Record extracts:
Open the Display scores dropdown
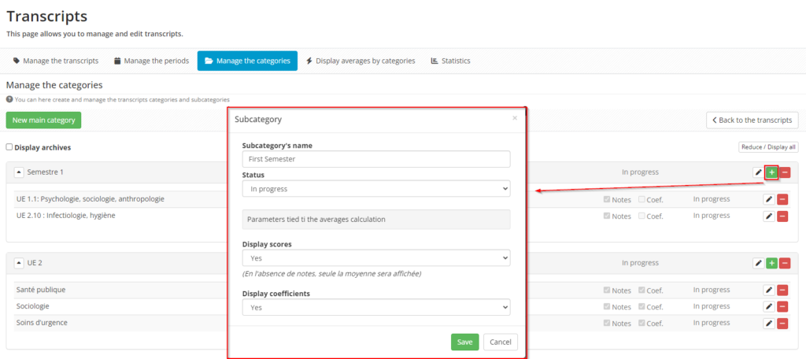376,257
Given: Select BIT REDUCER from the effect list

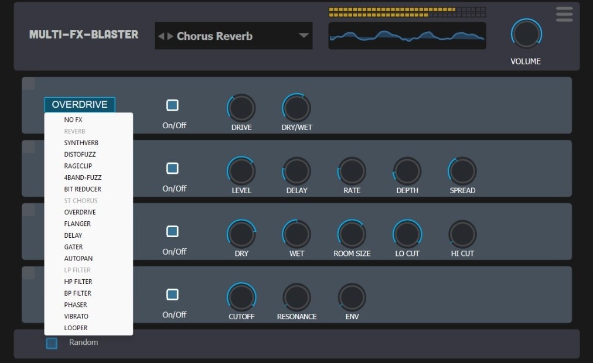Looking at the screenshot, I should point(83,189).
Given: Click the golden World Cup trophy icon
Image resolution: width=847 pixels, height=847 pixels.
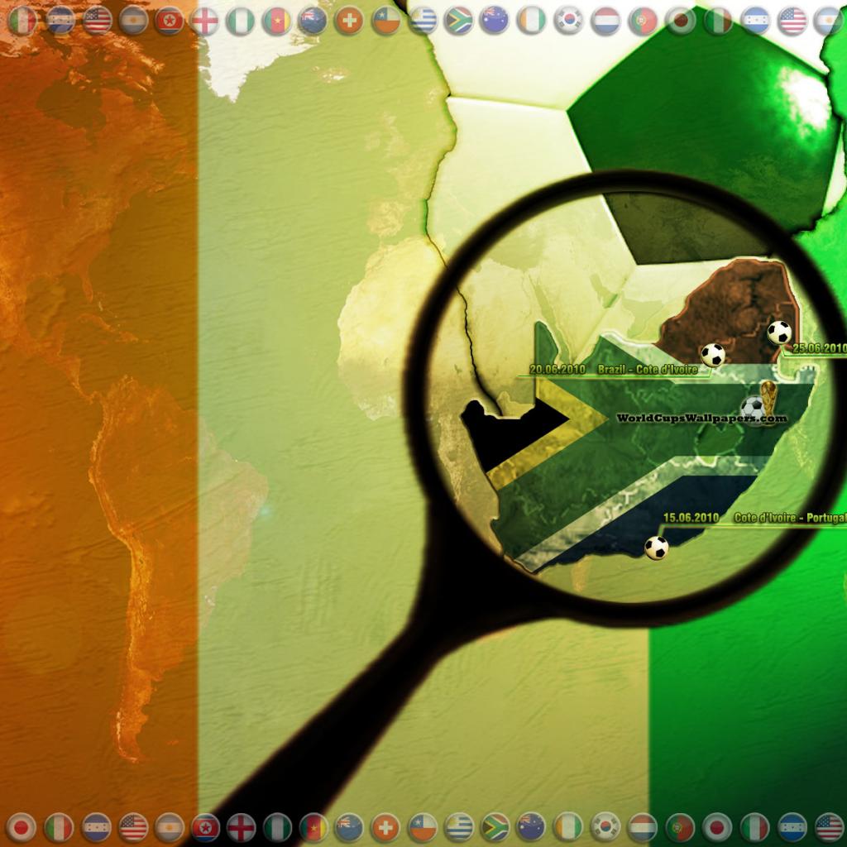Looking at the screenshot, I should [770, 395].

--

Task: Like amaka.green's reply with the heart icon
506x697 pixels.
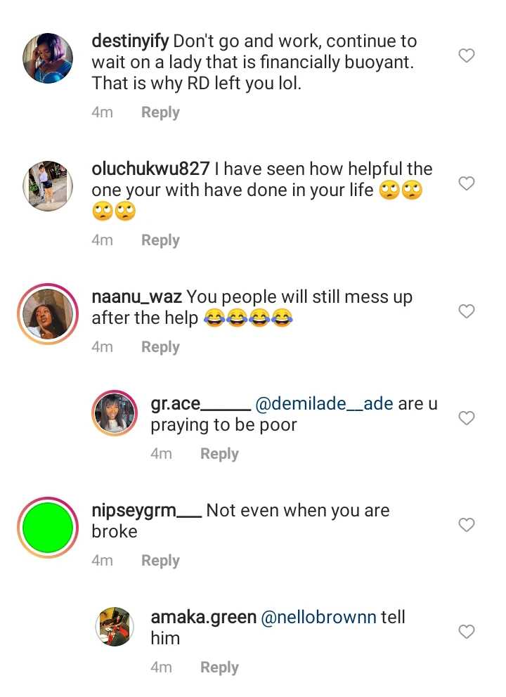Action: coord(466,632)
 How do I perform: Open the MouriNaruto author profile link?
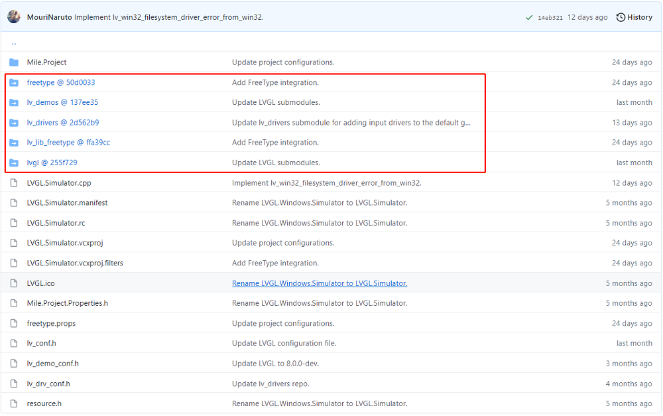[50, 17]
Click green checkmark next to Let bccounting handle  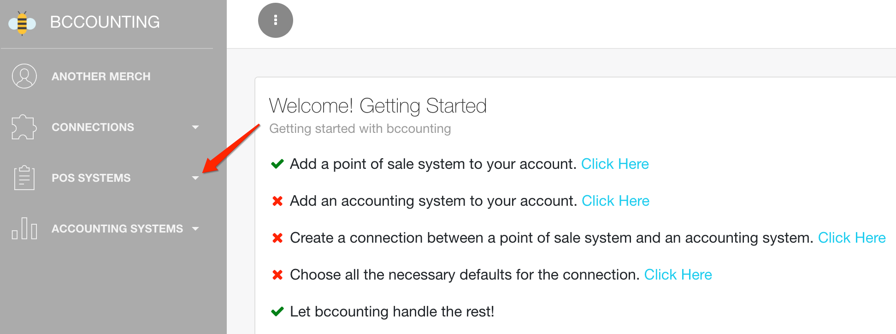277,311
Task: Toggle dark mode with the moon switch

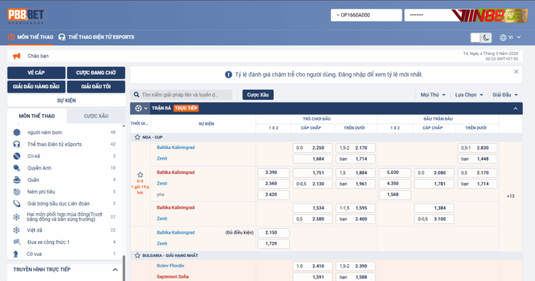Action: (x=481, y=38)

* * *

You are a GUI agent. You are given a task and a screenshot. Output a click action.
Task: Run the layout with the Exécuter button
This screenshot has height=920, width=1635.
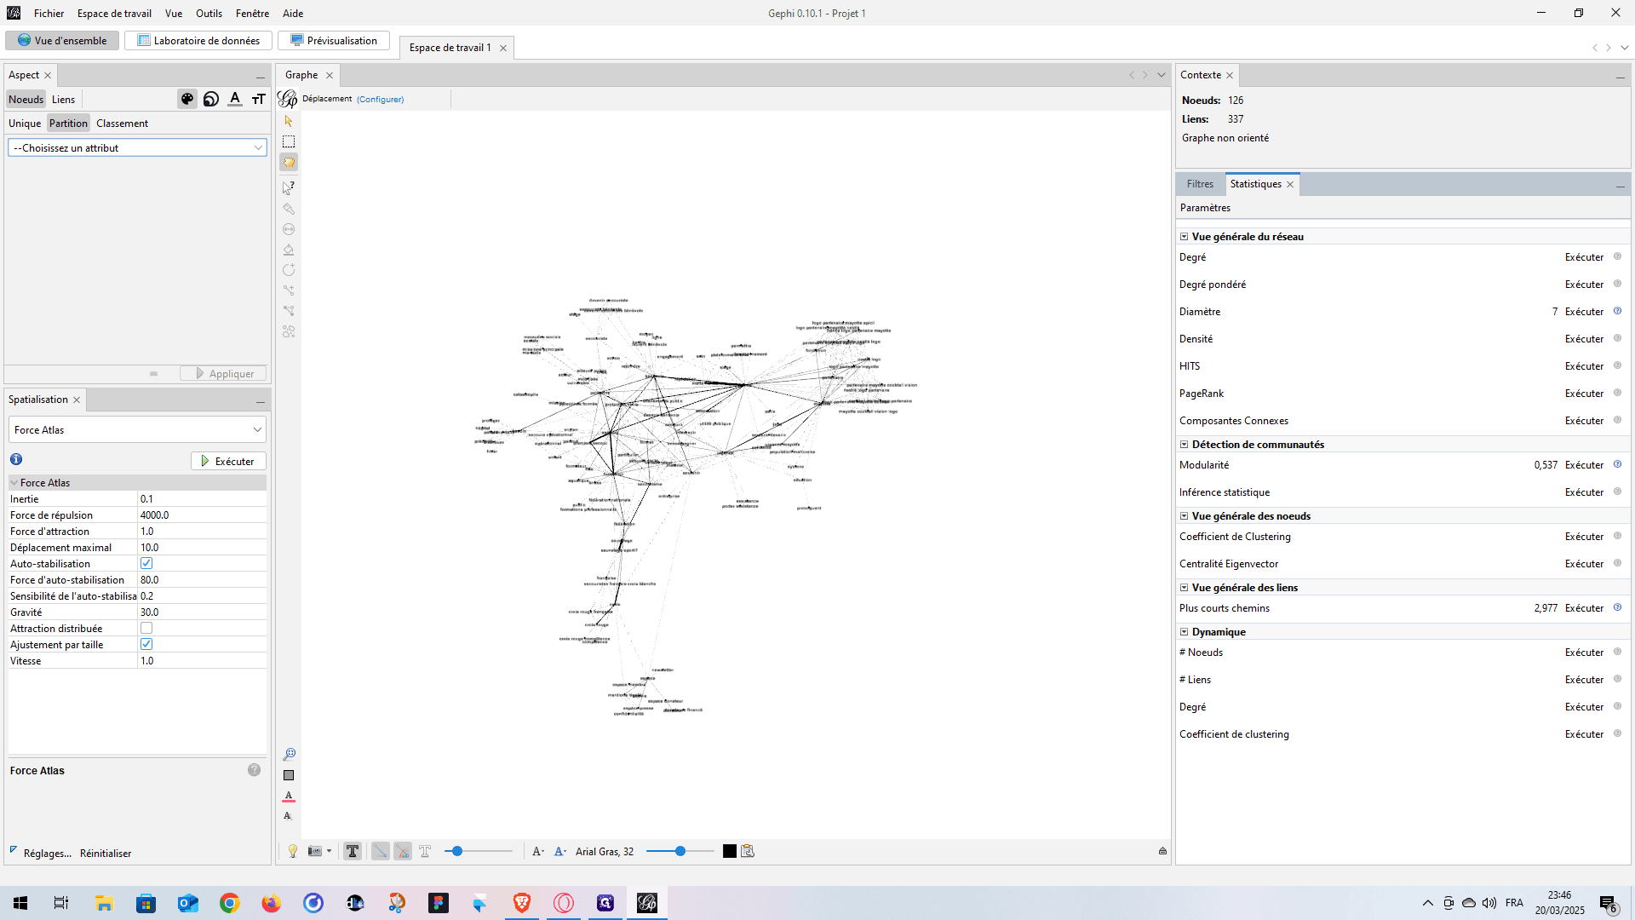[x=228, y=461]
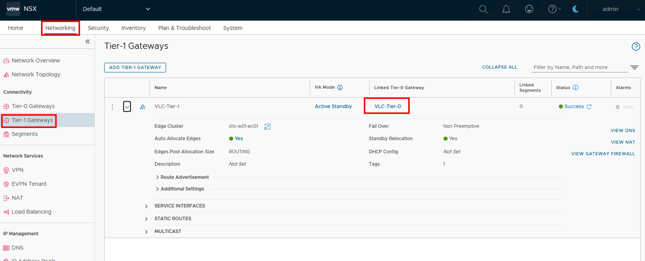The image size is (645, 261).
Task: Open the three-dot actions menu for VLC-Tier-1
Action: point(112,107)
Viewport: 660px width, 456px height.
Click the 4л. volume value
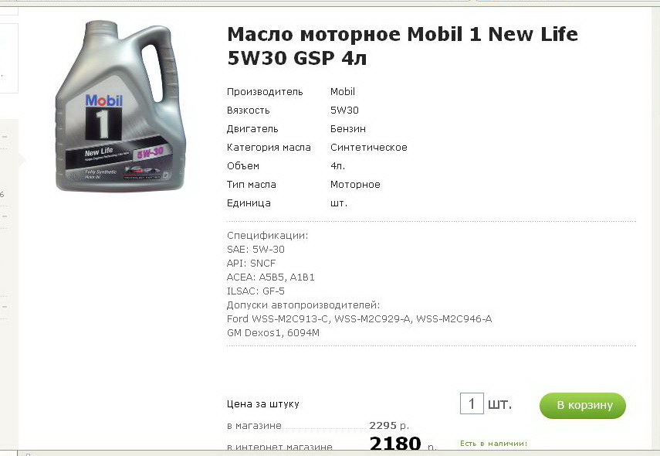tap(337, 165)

Exercise details: State how many lines in the items above contain the string "icon", with case taken into account. Give only the number.

Worked solution: 2